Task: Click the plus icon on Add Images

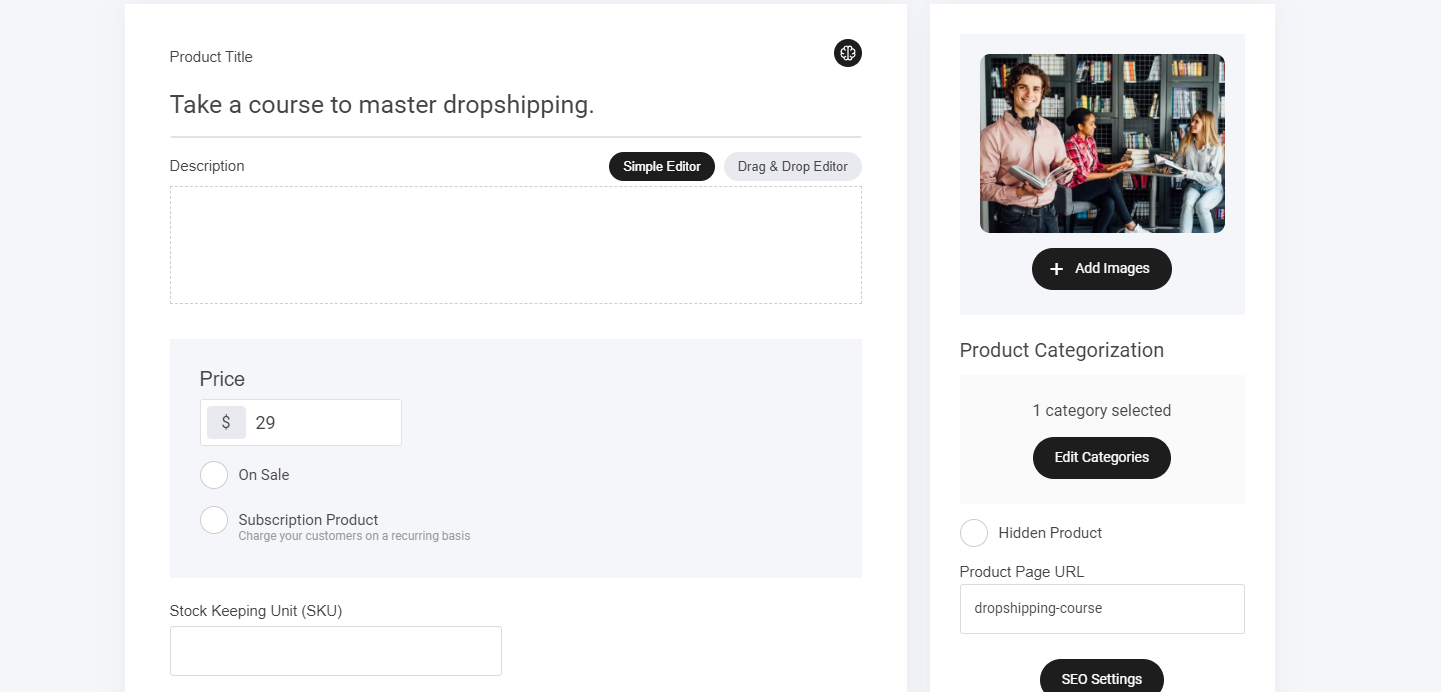Action: pos(1056,269)
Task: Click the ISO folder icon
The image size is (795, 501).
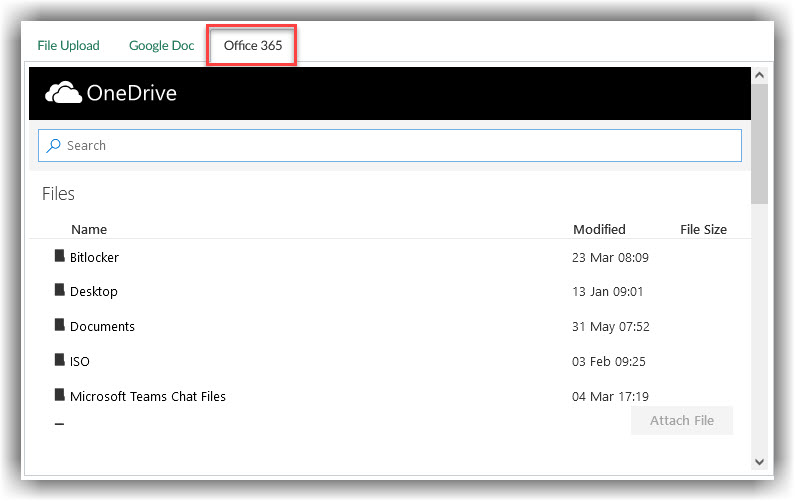Action: point(59,361)
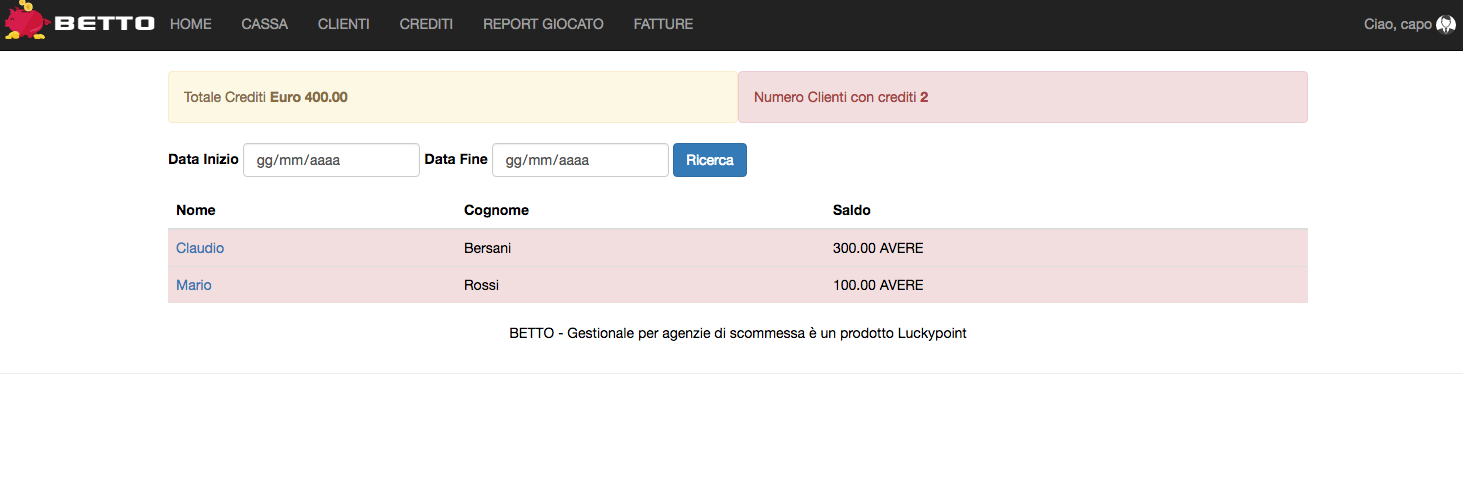This screenshot has height=488, width=1463.
Task: Click the Ciao, capo greeting text
Action: coord(1397,24)
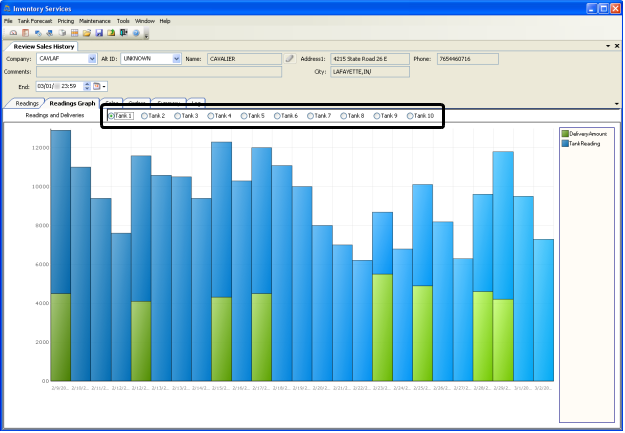This screenshot has width=625, height=433.
Task: Click the orange grid toolbar icon
Action: point(75,33)
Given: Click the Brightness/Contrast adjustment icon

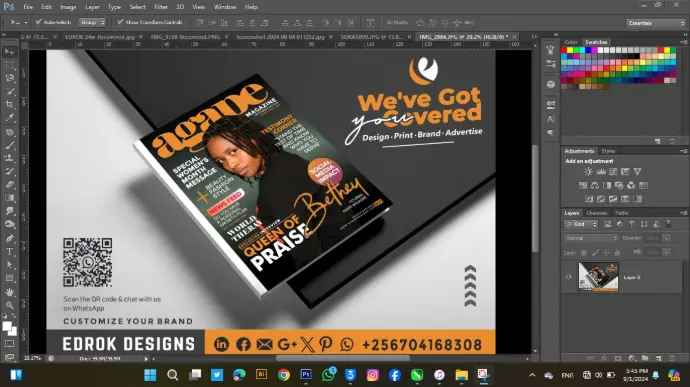Looking at the screenshot, I should (588, 172).
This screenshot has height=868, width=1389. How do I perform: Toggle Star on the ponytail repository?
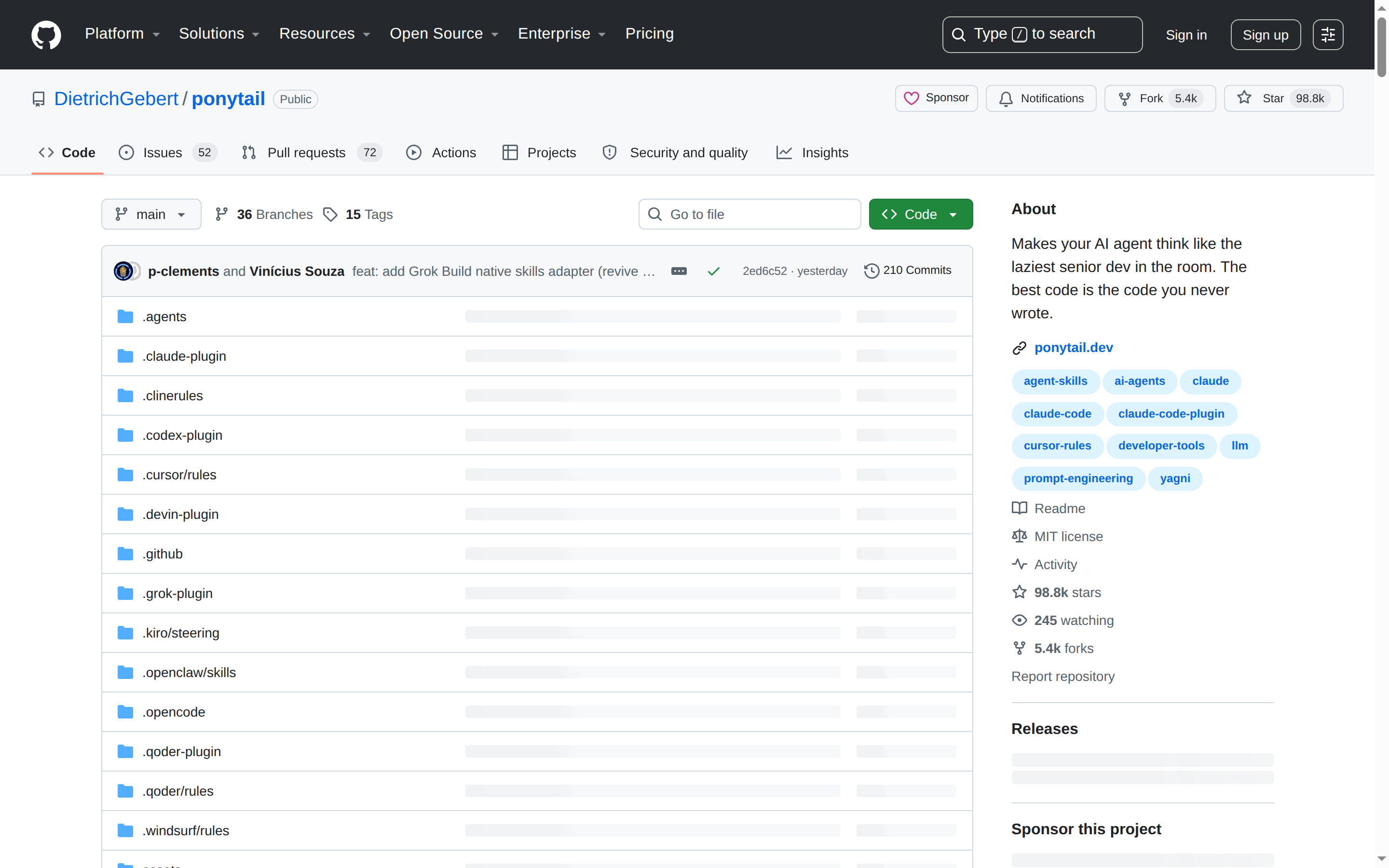(x=1283, y=98)
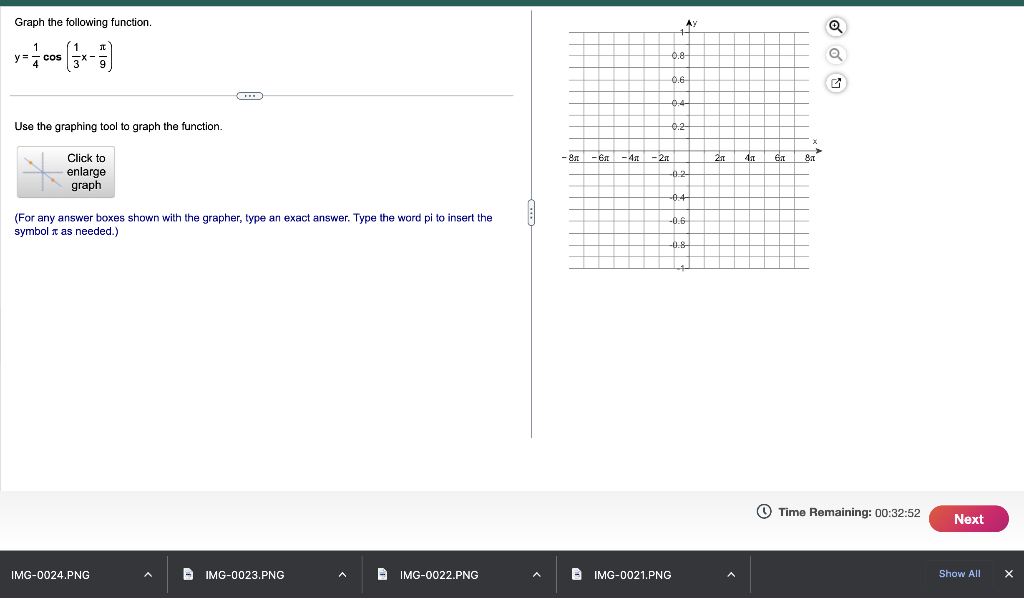
Task: Click the 'Click to enlarge graph' button
Action: pyautogui.click(x=65, y=171)
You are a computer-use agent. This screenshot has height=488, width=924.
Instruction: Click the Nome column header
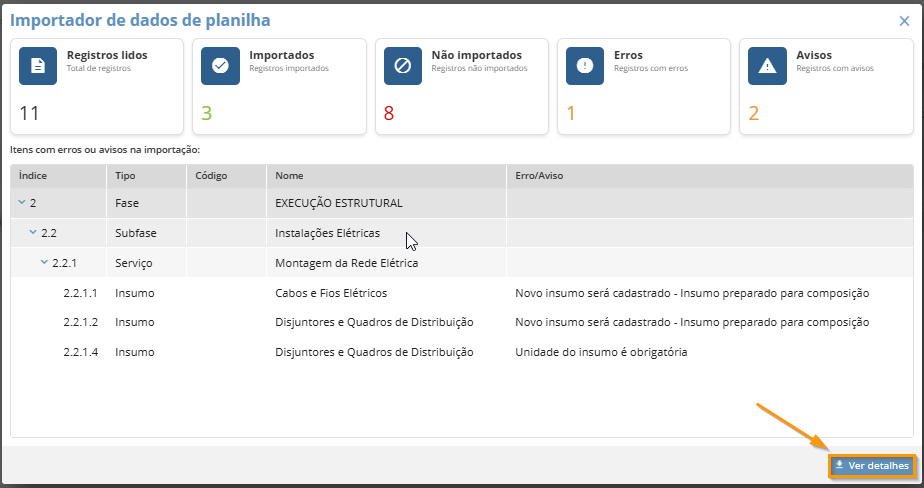289,176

#####

### ASSIGNED TASK
Please retype the whole of the data precisely, omitting pictures.

### THE COMPLETED TASK
Task: Click the plus icon on Add Images

Action: pos(1056,269)
Task: Click the ISO folder icon
The image size is (795, 501).
Action: point(59,361)
This screenshot has height=488, width=1463.
Task: Click the Ciao, capo greeting text
Action: coord(1397,24)
This screenshot has width=625, height=433.
Task: Click the orange grid toolbar icon
Action: point(75,33)
Given: Click the Brightness/Contrast adjustment icon

Looking at the screenshot, I should (588, 172).
This screenshot has height=868, width=1389. How do I perform: Toggle Star on the ponytail repository?
(x=1283, y=98)
Task: Click the 'Click to enlarge graph' button
Action: pyautogui.click(x=65, y=171)
You are a computer-use agent. This screenshot has height=488, width=924.
Instruction: Click the Nome column header
289,176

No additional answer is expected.